A review of “The Room Upstairs” by Iain Rob Wright

Full disclosure – I was provided an advanced reader’s copy of this book by the author but have voluntarily provided a review. All opinions are my own.

An unwelcome visitor

Martin Gable is pretty much your average ten-year-old boy trying to navigate life with a moody older sister, slightly unstable mom and a stepfather who has been more of a father to him than his own. All that changes after a family trip to a local flea market. Shortly after returning home, strange events begin to happen surrounding the appearance of a door on their landing that was never there before. As the bizarre events begin to unfold, Martin and his family are at their wits’ end with how to handle the entity on their landing. They need help, but who can they turn to? When a stranger offers to help Martin and his family, they have no choice to accept, but will the thing in the upstairs room be able to be eradicated before all hell breaks loose?

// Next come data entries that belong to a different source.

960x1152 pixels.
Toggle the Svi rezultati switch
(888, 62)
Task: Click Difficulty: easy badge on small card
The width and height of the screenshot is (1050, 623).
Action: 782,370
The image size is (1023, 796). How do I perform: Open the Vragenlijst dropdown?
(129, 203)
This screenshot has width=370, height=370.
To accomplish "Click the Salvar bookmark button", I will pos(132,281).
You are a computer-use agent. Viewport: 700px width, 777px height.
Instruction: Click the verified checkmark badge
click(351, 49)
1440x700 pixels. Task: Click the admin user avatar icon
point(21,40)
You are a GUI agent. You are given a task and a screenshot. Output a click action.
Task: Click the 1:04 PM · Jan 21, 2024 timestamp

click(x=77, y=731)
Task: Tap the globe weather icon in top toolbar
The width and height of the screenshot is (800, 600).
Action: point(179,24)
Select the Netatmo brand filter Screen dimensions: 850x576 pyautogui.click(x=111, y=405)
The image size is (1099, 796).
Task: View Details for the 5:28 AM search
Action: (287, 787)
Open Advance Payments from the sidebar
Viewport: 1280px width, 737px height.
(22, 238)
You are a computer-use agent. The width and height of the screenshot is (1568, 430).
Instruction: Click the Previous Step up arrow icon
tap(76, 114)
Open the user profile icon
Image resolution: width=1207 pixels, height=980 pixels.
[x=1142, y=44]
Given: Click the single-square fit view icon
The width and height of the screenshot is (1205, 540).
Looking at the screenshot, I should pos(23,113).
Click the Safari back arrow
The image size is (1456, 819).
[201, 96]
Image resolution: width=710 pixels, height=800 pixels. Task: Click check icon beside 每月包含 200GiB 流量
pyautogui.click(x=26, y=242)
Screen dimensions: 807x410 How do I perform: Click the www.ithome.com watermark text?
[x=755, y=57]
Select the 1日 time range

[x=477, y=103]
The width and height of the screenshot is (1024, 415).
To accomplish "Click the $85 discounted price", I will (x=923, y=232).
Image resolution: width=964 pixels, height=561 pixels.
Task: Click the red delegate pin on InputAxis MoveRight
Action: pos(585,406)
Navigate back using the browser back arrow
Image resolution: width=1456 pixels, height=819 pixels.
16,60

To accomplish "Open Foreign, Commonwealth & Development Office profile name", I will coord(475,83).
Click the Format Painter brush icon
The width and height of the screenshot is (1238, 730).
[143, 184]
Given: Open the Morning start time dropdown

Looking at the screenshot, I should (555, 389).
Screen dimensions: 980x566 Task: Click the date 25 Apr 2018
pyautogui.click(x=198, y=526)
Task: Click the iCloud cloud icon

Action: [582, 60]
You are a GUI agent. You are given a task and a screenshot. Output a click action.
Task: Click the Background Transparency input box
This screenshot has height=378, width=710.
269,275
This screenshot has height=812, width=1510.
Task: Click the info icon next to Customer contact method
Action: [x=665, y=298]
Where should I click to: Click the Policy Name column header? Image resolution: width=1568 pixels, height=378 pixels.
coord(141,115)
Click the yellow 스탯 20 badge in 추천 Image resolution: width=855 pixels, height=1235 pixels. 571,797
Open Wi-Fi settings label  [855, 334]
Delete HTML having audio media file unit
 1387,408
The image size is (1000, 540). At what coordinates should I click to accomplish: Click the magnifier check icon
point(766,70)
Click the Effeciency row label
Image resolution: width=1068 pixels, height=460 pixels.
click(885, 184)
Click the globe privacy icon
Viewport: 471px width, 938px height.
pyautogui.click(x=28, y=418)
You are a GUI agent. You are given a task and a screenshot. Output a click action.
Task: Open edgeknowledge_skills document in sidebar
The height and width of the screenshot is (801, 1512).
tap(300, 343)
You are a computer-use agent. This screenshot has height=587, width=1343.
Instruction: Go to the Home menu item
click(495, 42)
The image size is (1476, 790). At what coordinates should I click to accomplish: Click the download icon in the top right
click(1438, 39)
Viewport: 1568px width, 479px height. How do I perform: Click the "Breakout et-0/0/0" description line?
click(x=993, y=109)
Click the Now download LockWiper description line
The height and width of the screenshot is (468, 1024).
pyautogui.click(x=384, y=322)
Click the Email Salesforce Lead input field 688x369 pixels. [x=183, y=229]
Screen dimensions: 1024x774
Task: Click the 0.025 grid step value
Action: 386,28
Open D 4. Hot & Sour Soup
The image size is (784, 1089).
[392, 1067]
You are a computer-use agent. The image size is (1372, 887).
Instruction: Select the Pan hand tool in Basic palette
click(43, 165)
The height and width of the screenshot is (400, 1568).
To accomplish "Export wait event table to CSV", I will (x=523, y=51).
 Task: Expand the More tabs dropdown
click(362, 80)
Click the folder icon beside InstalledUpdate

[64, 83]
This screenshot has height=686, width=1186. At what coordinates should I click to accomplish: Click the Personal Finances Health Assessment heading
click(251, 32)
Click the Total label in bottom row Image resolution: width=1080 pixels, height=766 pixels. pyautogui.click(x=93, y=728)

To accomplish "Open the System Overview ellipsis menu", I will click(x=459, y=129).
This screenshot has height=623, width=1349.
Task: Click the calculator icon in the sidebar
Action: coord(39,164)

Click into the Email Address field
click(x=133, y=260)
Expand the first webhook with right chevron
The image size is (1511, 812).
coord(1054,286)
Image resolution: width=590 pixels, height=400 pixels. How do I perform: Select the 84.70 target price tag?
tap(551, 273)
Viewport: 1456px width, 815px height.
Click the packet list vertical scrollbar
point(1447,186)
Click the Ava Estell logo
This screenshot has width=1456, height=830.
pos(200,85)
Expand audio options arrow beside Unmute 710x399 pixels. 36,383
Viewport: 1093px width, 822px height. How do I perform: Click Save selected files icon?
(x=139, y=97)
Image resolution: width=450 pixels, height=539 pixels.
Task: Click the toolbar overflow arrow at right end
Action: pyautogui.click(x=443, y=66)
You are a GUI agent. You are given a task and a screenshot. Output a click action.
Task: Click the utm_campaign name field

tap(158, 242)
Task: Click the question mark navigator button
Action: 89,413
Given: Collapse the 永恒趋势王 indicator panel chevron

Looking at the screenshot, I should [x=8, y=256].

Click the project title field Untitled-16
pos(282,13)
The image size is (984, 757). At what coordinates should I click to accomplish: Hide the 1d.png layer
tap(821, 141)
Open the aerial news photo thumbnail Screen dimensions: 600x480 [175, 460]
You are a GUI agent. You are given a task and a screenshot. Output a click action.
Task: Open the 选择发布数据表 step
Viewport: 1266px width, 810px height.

The Room Upstairs is the newest book by horror author Iain Rob Wright. Continuing to solidify his place as a master of the horror/thriller genre this time, Wright takes a cue from old campy horror films with this new offering where he introduces a mysterious door from nowhere housing a hungry entity that feeds off careless words. The Room Upstairs is part Poltergeist, part X- Files and all gold. Set in the 1990’s we are transported back to a time of Monday Night Raw, landline phones and dial-up internet. In this less connected world Martin and his family struggle with the entity that invaded their home without the benefit of today’s conveniences to assist them. The story starts quickly and continues at a breakneck pace with new developments unfolding so quickly that it was hard to believe that the bulk of the narrative only takes place over the span of a few days. As the story concludes it seems to me that there may be more to Martin Gable’s story than the events in The Room Upstairs. While I can definitely see this as a stand-alone offering, I am still hoping for future sequels or installments in the series to explore how the events that transpired over those few days in 1998 served to influence Martin Gable that was depicted in the epilogue.